84% of transformations fail. That means that only 16% are successful. Earlier this year, we had a great webinar with an expert panellist revealing the secrets of the 16% and how to get change right. Questions from the audience kept coming in and it was impossible to answer all of them during the event. This is pt. 2 of some of the questions and answers we didn’t have time to discuss. Pt. 1 can be found here.
Enjoy!
Q1. What do you think about the GC index?
I’m a fan of any tool, enabler or conversation that helps us to recognise and appreciate both our own and others talents.
With that said, I’m not a fan of any tool that puts us in boxes or sows seeds of limiting beliefs ie ‘you’re an introvert so you should avoid etc…….’ or ‘ you are a green therefore can’t easily be considered or structured’.
I think most of us operate in dynamic settings, we have more than one ‘us‘ to offer.
Getting under the skin of what we all uniquely contribute with and leveraging difference is what diversity is built on for me.
Looking at the GC index in detail, I see there are five proclivities each having two polarities:
- The game-changer VS
- The strategist – these two appear to be positioned as idea-focused dimensions.
- The implementer VS
- The polisher – these two appear to be described as task-focused dimensions.
- The playmaker – this is placed centrally and appears to be an influencing role.
From what I see, the GC index is that Myers Briggs moving away from a broad personality type to work type preference (seems to conflate conative and cognitive preference) to paint a picture of where you might contribute to growth or performance.
I like that it can show preference in a range of areas, and I like that it’s more focused on performance than personality only.
Q2. Are there examples where a cultural shift in diversity and inclusion has been successful?
Sadly DEI (Diversity, Equality, Inclusion) has suffered from being treated as a stand-alone topic, doubly sad as it’s mostly unintended.
Folks have circled DEI efforts to try and shine a light and make improvements to a sensitive area but the difficulty is that it often turns out to be project-based and discretionary funded activities instead of integrated, deep-rooted change which is what it’s actually about.
Culture is what we do AND how we work – from the way we hire to the language we use to the job titles. DEI has to deconstruct and infiltrate the whole system in the workplace.

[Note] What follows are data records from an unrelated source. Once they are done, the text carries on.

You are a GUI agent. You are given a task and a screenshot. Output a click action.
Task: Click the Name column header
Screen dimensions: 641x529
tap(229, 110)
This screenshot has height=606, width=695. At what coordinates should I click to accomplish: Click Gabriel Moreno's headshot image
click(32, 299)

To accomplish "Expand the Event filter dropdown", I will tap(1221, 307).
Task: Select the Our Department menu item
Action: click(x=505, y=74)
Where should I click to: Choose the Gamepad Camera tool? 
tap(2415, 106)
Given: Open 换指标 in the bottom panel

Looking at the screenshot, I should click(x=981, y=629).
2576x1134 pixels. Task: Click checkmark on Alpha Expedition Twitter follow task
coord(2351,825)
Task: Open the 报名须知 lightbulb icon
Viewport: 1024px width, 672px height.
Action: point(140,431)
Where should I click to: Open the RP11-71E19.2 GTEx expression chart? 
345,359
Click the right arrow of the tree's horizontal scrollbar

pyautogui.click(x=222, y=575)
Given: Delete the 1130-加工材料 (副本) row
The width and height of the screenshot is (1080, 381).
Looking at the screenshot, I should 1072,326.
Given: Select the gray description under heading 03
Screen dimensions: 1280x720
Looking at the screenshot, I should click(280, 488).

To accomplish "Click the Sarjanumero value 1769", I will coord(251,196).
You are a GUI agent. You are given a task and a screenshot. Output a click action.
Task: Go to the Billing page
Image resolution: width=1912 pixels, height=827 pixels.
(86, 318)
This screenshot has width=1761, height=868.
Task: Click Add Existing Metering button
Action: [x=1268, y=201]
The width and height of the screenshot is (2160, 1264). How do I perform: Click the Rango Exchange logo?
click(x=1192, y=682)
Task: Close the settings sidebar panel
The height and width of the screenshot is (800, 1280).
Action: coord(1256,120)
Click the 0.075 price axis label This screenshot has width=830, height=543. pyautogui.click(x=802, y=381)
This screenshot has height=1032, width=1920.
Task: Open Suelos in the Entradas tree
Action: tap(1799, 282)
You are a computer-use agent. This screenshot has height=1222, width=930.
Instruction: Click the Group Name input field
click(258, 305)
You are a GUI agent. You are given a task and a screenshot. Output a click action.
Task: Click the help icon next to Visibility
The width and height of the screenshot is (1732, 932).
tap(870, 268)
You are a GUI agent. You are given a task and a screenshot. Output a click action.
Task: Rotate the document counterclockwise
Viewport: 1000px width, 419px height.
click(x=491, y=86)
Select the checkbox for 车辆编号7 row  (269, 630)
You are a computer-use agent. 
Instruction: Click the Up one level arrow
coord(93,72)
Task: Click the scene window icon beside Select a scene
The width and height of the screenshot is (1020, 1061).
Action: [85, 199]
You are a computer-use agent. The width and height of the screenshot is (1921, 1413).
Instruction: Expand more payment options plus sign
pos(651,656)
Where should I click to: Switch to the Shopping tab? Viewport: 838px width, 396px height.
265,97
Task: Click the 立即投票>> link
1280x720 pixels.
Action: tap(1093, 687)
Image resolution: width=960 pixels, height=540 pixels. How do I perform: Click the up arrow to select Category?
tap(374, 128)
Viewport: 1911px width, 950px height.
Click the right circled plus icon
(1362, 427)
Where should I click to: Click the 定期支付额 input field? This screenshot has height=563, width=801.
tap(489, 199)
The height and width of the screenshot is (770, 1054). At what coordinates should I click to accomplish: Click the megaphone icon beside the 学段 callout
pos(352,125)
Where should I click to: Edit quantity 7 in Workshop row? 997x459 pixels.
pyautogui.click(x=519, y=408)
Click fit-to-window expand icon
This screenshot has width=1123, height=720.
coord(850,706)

Faffing about with a ‘ maternity outreach team ‘ or ‘ young black professionals group ‘ while the system holds up deep-rooted inequality or lack of inclusion is common. We can be drawn to symbolic acts, rather than the less obvious but more meaningful changes. These can be small yet powerful, such as changing or levelling a job title.
DEI is not an initiative or project – it’s your culture, and culture can be shifted by degrees.
I remember the reaction when asking teams based across a range of European countries to, for the first time, record their end of the quarter celebratory video in their native language (rather than English as had always suited HQ). The progressive CEO not only welcomed this, but also stumped up the extra cash for the stressed comms team to subtitle in English. That was a cultural shift.
But we have to start somewhere – act different to think different is one tactic.
I like the Center for Creative Leaderships REAL acronym:
- Reveal relevant opportunities – this is the discovery step
- Elevate equity – recognise and accept the problem/gap
- Activate diversity – recognise and welcome difference (hidden as well as the more obvious ones markers)
- Lead inclusively – actively build systems for participation
Recommended readings to get started:
Inclusion Nudges by Tinna C Nielsen and Lisa Kepinski.